Background: The continuous threat of influenza pandemic, as well as the ongoing costs to human life and health care systems from yearly epidemics, create a continual need for progress in this area of public health. The diversity of available complementary and alternative medicine (CAM) treatment options are well known to the CAM profession, but poorly understood and accepted in mainstream medicine. This situation comes as no surprise given conventional medicine's reliance on repeated, large-scale randomized controlled trials of standardized design to support evidence-based clinical use of influenza antiviral drugs. The relatively low volume of well-conducted clinical trials on the treatment of influenza with CAM therapies compared to the high availability of conventional antiviral drug trials magnifies this problem.

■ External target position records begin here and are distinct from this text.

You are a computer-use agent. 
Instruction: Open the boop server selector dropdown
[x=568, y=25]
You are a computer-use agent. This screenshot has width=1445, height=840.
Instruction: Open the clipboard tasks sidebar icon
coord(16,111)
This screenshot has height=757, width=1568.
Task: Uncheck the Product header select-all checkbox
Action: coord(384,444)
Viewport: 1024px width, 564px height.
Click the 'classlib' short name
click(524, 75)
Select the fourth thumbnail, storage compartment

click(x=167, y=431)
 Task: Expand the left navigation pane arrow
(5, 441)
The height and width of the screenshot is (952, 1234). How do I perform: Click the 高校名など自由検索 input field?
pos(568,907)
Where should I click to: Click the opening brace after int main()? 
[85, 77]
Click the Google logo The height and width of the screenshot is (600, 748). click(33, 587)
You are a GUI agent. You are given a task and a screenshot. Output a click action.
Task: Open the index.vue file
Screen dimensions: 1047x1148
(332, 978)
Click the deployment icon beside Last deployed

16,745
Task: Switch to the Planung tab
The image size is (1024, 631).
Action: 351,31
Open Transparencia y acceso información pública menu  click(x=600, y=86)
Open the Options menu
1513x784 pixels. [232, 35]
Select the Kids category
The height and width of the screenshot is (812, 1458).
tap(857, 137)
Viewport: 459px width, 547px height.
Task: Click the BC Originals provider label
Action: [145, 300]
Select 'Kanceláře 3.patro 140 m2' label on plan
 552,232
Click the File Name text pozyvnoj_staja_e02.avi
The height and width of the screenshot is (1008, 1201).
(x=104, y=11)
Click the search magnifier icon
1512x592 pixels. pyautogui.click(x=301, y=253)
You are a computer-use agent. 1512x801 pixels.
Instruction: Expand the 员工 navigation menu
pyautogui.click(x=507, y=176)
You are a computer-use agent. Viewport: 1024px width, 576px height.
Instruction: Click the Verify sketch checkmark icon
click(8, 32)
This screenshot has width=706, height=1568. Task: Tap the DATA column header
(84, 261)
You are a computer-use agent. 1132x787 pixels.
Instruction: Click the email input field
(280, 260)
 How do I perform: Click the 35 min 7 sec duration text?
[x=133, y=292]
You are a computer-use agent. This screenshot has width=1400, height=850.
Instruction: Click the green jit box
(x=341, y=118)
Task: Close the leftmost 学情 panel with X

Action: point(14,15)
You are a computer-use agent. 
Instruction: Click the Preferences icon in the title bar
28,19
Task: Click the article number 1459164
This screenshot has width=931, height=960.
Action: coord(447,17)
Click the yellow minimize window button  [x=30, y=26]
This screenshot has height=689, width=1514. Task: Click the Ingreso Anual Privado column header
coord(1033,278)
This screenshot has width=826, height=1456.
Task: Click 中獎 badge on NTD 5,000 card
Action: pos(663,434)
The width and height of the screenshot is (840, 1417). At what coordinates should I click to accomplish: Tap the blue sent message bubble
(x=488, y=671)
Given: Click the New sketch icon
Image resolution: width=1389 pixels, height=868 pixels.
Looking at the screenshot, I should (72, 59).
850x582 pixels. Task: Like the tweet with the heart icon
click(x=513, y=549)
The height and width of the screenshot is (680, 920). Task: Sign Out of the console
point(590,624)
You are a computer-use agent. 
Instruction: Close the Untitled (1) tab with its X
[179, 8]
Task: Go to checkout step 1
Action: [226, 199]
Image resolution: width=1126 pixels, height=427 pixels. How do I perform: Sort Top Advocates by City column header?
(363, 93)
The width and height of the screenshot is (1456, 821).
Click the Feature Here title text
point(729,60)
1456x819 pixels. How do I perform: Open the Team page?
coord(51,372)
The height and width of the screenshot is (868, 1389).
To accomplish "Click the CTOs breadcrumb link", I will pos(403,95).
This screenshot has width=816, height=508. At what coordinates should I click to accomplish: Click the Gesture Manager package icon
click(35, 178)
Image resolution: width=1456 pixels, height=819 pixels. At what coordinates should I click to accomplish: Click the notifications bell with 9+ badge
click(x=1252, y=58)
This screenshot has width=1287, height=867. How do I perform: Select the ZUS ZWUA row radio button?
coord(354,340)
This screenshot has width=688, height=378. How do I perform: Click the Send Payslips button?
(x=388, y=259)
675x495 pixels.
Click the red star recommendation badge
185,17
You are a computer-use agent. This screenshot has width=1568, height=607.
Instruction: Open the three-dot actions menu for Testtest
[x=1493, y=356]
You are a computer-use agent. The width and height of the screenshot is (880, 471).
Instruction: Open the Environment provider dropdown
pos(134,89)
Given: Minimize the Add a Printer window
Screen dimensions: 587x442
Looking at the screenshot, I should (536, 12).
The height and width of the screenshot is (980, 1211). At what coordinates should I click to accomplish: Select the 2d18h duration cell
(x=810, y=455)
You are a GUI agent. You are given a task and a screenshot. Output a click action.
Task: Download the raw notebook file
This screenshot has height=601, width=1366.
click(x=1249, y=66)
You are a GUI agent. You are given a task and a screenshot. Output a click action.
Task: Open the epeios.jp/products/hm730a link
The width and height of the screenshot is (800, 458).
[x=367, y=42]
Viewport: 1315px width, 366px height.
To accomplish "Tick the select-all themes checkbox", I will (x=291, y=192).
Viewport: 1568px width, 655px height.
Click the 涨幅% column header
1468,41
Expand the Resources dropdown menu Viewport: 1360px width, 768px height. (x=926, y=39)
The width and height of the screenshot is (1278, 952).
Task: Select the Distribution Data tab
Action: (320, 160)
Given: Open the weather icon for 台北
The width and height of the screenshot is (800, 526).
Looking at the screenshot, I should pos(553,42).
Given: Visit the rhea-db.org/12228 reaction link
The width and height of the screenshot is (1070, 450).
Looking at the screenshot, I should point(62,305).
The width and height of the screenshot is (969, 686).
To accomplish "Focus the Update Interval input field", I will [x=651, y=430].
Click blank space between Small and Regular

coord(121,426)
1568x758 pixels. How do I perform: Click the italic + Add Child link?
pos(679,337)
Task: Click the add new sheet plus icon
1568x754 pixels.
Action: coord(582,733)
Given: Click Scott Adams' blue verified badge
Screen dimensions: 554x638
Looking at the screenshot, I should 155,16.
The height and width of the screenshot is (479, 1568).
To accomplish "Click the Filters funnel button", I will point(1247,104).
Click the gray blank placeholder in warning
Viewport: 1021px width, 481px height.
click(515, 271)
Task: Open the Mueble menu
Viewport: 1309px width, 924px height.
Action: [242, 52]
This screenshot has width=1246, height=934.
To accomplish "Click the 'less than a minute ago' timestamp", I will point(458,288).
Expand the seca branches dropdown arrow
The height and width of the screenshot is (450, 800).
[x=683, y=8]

Objectives: The aim of this article is to provide structured guidelines for future CAM influenza studies based on a thorough review of consistent and standard design elements present in the controlled-trial design of conventional antiviral influenza therapies.
Results: A selection of high-quality, influenza antiviral controlled trials from the published literature is reviewed, and important design elements are extracted and summarized to show both the consistency and the flexibility within study design elements.
Conclusions: The standardized elements from influenza antiviral trials can be considered and mirrored in future CAM studies. In this way, CAM therapies might be looked at on similar grounds as conventional medicines in terms of potential usefulness and benefit in the treatment of influenza.